In this situation I would consider having a larger photo displayed near where I would be standing so she could be next to you on your special day. I might also do something like light a candle and include wording in the program indicating that the photograph or candle were in her memory and that she was still maid of honor regardless of whether she’s here or in heaven.

Post # 9
Member
599 posts
Busy bee
  • Wedding: September 2012

I’m so sorry 🙁

I’m ordering little photos charms to hang from my bouquet from Etsy to carry with my grandparents photos in (they have all passed)…I think I’ll have larger photos somewhere too on a table with a nice verse.

Post # 10
Member
272 posts
Helper bee
  • Wedding: August 2015

I’m sorry for your loss, I wouldn’t know what to do if my best friend was taken from me =/ Something I saw at the last reception I went too was very sweet. It was this huge hall and on the walls, they had pictures which were projected and it would cycle from one image to the next. Maybe if this is something you can do, you can have pictures of you with your best friend to honor her and include her in your special day. *hugs*

Post # 11
Member
1043 posts
Bumble bee
  • Wedding: June 2012

You could have a nice photo of her that you carry with you, and in the moments she would have been with you (getting ready, bridesmaids photos etc) you can make sure her photo is captured somewhere in the shot.

 

Post # 12
Member
3697 posts
Sugar bee

@MrsDPal811:  I, too, am deeply sorry for her loss. Here are a couple of other ideas for including her in the liturgy:

– include a mention of her by name in the Prayers of the Faithful, something along the lines of “For all who have died, especially (name), (name), and (name,) the grandparents of the couple, and (friend’s name), (Bride)’s closest friend and honorary bridesmaid. May they know the peace and fullness of eternal life with God.” (Tailor to include whatever other deceased family members you would wish to.

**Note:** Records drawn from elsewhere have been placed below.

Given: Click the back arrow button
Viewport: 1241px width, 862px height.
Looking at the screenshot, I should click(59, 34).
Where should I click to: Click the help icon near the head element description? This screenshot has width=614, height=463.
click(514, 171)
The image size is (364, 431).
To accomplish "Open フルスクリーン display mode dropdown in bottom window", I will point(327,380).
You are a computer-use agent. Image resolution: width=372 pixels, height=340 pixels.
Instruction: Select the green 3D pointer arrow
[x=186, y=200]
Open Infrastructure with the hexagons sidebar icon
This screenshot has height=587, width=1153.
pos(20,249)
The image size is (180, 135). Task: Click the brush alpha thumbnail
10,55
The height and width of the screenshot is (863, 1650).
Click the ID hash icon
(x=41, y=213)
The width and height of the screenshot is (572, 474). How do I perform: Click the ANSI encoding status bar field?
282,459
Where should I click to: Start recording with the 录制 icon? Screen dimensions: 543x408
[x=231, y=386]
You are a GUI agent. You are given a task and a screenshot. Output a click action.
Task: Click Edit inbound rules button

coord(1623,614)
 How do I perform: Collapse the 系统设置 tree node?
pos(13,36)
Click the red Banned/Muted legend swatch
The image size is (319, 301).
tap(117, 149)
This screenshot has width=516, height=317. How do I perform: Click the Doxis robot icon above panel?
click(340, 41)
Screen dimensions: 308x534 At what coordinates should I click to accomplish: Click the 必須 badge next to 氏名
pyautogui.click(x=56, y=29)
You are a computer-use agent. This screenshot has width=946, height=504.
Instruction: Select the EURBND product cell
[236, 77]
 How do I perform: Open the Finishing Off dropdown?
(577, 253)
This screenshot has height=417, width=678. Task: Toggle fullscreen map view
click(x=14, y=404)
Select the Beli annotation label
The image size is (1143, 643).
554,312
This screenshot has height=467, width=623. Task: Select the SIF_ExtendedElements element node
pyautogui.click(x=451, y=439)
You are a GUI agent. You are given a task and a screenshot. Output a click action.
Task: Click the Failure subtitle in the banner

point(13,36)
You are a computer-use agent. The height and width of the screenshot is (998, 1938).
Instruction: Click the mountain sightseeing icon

– was your friend Catholic and did she have a saint’s name or (if you happen to know) a patron saint or Confirmation name saint? You might ask your priest to mention that saint in the Eucharistic prayer in memory of her, or if you are using the Litany of the Saints in your wedding liturgy you might include that saint’s name

– some Catholic weddings include a visit to the Lady Chapel/statue of Mary where the couple says a prayer and leaves a little bouquet of flowers, lights a candle, etc. while a song is sung. Maybe you could light a candle for her during this part of the liturgy. Or, depending on the length of the song, couples sometimes also give their mothers a rose after the Mary visit, or set out roses for deceased grandparents, etc. You might set out a flower for her at this time.

Hope those are helpful, and I wish you a beautiful and meaningful wedding!

Post # 14
Member
1034 posts
Bumble bee
  • Wedding: May 2013

I’m so sorry for your loss. I have a similar situation which may help you. A dear friend of mine, who is also my FI’s best friend, passed away a month ago due to a rare illness. In lieu of favors (we’ll still have something small but not spend too much on them), we are making a rather sizeable donation to the charity of the illness he had, in his name. On the tables at the reception we will have small cards at each place setting stating such. Since he was a big part of our lives, and of the lives of many of our guests, we felt we should pay tribute in some way. Maybe you can donate to a charity that your friend was passionate about or if there has been any kind of scholarship set up in her name. Best of luck to you and again, my condolences.

Post # 15
Member
1240 posts
Bumble bee
  • Wedding: June 2012

I got sunflowers in my boquet. FI’s mom and my moms favorites. I’ll have a vase at the reception that says, these flowers might be the brides, but the sunflowers represent how Mr Giraffe and Mrs Giraffe got here. By their mothers.

Post # 16
Member
4193 posts
Honey bee
  • Wedding: July 2012 - Baltimore Museum of Industry

This is in our programs:

Acknowledgements

We’d like to thank our family for all their love and support which made us who we are, and brought us to this special day.

…Our friends, with whom we experience life’s joys, and whom we hope will be part of our lives throughout the years to come.

…And those whose memory we forever preserve in our hearts.